[[ Passage for review open ]]

Series of nested normal subgroup (composition series) induces a sequence of quotient groups

Question

In Group theory in a nutshell by A. Zee on pg. 66 he introduces sequences of nested normal subgroups:

$G \rhd H_1 \rhd H_2 \rhd \dots \rhd H_k \rhd I$.

Then he says that this induces a sequence of quotient groups:

$G/ H_1 \supset H_1/H_2 \supset H_2/H_3 \supset \dots \supset H_k$.

Why is this true? And how to interpret this sequence of quotient groups? At first sight it seems strange, as $G/H_1$ consists of cosets of $H_1$ and $H_1/H_2$ consists of cosets of $H_2$, it seems $H_1/H_2$ cannot be a subset of $G/H_1$.

Edit There is an errata available for this statement, it says $H_k$ in the second line should be replaced by $H_{k-1}/H_k$. This doesn't change my question.

[[ Passage for review closed ]]
[[ Given entries open ]]

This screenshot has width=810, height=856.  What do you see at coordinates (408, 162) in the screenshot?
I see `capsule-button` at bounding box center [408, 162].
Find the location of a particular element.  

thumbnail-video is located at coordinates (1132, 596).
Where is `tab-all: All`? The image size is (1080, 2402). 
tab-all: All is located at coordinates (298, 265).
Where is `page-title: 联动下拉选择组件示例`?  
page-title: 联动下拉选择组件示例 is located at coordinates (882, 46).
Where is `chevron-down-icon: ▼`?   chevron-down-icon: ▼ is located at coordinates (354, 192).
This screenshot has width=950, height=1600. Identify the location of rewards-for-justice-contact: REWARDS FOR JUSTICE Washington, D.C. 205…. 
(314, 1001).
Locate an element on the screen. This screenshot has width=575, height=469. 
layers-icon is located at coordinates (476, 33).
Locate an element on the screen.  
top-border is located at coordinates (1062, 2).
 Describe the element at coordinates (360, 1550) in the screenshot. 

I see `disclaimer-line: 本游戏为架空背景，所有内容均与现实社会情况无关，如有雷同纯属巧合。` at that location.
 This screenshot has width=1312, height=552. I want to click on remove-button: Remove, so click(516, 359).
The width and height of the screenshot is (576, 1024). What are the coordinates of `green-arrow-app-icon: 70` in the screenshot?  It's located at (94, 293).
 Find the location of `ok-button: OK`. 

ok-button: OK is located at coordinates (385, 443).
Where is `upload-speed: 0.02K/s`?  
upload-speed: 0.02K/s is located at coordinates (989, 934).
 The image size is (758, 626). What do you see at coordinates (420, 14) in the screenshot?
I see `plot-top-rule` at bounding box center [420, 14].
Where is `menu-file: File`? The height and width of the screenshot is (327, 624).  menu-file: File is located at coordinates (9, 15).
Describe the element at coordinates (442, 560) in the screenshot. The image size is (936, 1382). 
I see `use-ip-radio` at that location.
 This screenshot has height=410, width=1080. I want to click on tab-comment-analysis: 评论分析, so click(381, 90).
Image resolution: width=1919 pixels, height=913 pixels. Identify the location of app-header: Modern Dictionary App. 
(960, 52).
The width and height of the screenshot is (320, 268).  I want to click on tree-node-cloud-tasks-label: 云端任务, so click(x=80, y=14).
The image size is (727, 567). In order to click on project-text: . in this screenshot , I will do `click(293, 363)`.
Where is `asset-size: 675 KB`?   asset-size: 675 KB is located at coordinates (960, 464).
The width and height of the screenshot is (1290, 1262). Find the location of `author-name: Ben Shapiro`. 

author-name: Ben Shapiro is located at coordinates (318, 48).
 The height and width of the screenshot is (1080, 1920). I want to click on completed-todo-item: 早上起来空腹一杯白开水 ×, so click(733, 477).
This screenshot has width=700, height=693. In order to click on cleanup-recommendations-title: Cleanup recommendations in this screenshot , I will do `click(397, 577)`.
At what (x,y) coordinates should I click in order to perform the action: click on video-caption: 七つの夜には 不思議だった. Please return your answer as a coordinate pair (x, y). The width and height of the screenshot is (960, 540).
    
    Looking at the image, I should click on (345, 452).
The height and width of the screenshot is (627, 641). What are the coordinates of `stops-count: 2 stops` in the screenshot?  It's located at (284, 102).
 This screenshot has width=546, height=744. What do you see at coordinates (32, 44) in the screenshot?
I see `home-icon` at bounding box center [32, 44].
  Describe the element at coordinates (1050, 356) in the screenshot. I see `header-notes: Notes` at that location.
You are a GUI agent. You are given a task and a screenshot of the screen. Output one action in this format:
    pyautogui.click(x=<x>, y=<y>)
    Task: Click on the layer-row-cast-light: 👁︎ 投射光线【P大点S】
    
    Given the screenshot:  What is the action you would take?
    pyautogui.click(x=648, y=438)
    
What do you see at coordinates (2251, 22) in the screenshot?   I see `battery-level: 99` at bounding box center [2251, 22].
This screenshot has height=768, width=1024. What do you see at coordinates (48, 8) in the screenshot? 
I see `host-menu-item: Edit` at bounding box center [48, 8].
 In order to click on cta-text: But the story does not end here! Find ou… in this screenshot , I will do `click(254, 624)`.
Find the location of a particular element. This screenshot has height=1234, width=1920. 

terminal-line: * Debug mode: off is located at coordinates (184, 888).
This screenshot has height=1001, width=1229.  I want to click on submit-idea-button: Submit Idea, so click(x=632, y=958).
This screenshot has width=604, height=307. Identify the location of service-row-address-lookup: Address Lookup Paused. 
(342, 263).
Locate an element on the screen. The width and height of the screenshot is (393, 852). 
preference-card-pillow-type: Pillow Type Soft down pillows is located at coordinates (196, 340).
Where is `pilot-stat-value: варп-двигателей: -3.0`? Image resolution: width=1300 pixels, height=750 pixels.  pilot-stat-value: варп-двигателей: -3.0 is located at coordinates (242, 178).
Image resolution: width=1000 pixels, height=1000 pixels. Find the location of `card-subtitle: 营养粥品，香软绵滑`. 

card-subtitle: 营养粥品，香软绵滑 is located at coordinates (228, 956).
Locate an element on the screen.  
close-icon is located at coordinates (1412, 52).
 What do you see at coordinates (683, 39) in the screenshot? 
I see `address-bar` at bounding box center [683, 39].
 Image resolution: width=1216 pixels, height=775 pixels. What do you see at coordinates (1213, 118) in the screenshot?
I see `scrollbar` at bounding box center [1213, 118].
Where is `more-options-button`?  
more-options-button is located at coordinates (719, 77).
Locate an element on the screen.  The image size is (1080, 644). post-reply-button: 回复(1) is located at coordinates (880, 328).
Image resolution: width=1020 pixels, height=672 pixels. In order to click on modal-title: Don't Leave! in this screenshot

[[ Given entries closed ]]

Reproduce the composition-series post from "Series of nested" up to and including "H_k \rhd I$.", switching "nested" to "successive".

Series of successive normal subgroup (composition series) induces a sequence of quotient groups

Question

In Group theory in a nutshell by A. Zee on pg. 66 he introduces sequences of successive normal subgroups:

$G \rhd H_1 \rhd H_2 \rhd \dots \rhd H_k \rhd I$.